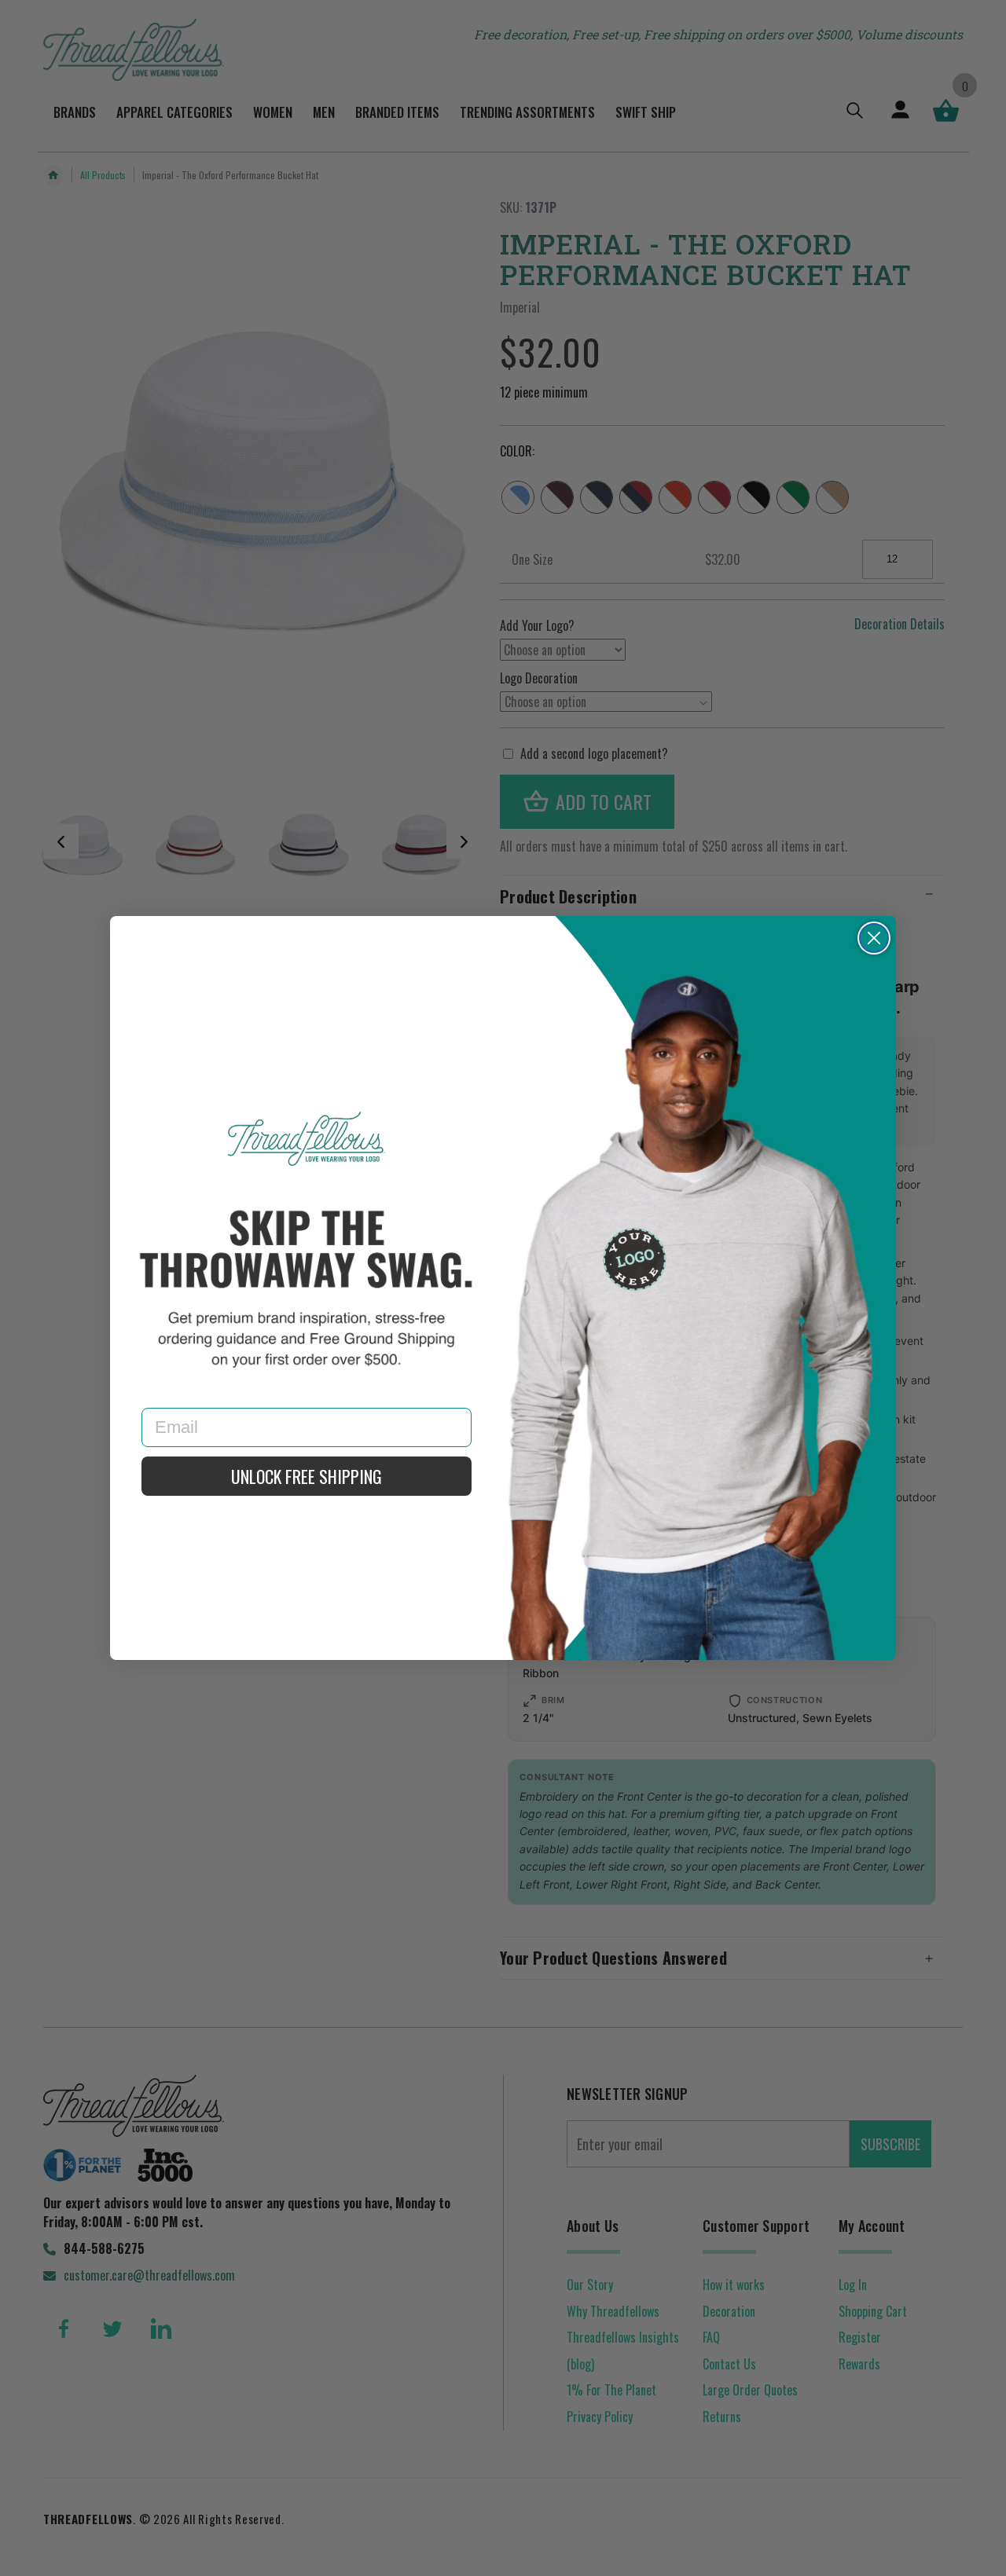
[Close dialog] (874, 938)
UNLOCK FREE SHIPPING (306, 1476)
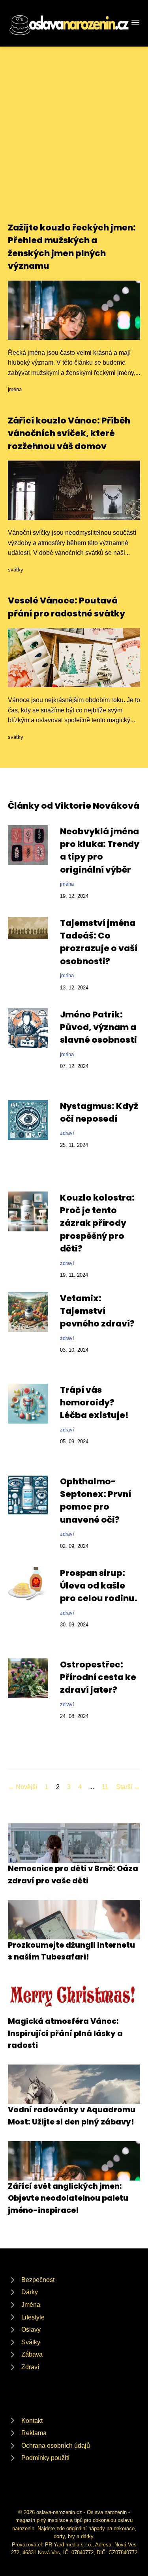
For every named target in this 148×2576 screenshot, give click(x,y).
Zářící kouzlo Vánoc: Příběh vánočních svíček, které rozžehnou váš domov (69, 433)
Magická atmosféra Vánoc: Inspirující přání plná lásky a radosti (65, 2033)
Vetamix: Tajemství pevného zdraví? (97, 1311)
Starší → (128, 1787)
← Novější (22, 1787)
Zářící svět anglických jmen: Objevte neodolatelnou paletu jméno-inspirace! (68, 2198)
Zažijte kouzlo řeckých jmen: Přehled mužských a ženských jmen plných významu (72, 246)
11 (105, 1787)
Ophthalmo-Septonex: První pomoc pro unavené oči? (95, 1500)
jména (15, 389)
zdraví (67, 1133)
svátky (15, 570)
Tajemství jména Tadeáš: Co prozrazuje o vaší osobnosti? (98, 942)
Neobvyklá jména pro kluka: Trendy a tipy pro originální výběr (99, 850)
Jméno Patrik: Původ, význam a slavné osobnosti (98, 1027)
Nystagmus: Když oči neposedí (99, 1112)
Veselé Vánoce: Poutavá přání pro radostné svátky (66, 606)
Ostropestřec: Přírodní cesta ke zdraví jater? (98, 1677)
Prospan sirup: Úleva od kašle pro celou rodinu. (98, 1586)
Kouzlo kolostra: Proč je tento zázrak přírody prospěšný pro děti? (97, 1223)
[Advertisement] (74, 143)
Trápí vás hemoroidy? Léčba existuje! (94, 1403)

■ ■ ■ ■ ■ ■ ■

Everything from the line containing "Kouzlo kolostra: Proč" to the last line of the entries above should be quoted exactly, and only that.

Kouzlo kolostra: Proč je tento zázrak přírody prospěšný pro děti? (97, 1223)
[Advertisement] (74, 143)
Trápí vás hemoroidy? Léčba existuje! (94, 1403)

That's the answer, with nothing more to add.